Chiesetta della Misericordia
Campo de l’Abazia 3550, Venezia
Ingresso libero

Padiglione Portogallo

Pedro Neves Marques racconta le tematiche queer attraverso una metafora che utilizza la figura del vampiro per affrontare questioni come l’identità di genere, la famiglia non nucleare, la riproduzione e il ruolo della salute mentale ai nostri giorni. Vampires in Space è un’installazione narrativa, che utilizza film, poesia e un allestimento immersivo.
I vampiri, immortali ma costretti a vivere nel buio, nell’idea di Pedro Neves Marques intraprendono un viaggio nello spazio, per raggiungere un lontano pianeta in cui finalmente sarà sempre buio, in cui non sarà più necessario nascondersi dalla luce. Con questo esercizio retrospettivo fantascientifico Pedro Neves Marques concettualizza la propria esperienza trans non binaria, concretizzando anche una forte critica politica alla storia del controllo sui corpi e sul desiderio.

◆ MATERIALE FORNITO
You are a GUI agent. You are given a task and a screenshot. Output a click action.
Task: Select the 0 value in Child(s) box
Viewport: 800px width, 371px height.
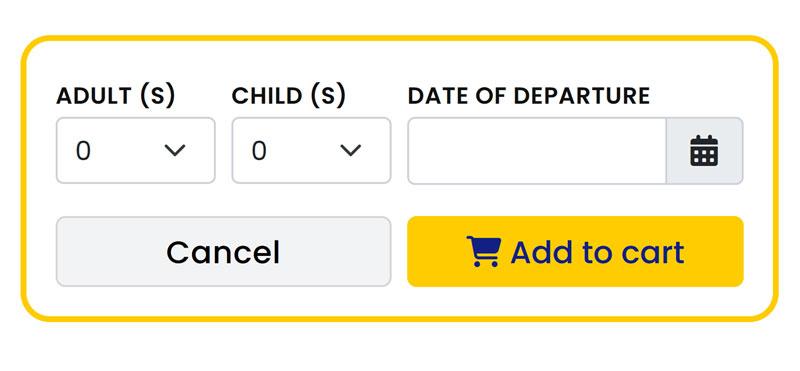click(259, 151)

* * *

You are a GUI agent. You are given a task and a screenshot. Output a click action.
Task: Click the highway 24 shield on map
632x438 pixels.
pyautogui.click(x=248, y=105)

◆ IL TUO OBIETTIVO
Trascrivi parola per parola il passo del testo sul Padiglione Portogallo compreso tra «Padiglione Portogallo» e «e sul desiderio.», estremi inclusi.

◆ ESERCIZIO SVOLTO
Padiglione Portogallo

Pedro Neves Marques racconta le tematiche queer attraverso una metafora che utilizza la figura del vampiro per affrontare questioni come l’identità di genere, la famiglia non nucleare, la riproduzione e il ruolo della salute mentale ai nostri giorni. Vampires in Space è un’installazione narrativa, che utilizza film, poesia e un allestimento immersivo.
I vampiri, immortali ma costretti a vivere nel buio, nell’idea di Pedro Neves Marques intraprendono un viaggio nello spazio, per raggiungere un lontano pianeta in cui finalmente sarà sempre buio, in cui non sarà più necessario nascondersi dalla luce. Con questo esercizio retrospettivo fantascientifico Pedro Neves Marques concettualizza la propria esperienza trans non binaria, concretizzando anche una forte critica politica alla storia del controllo sui corpi e sul desiderio.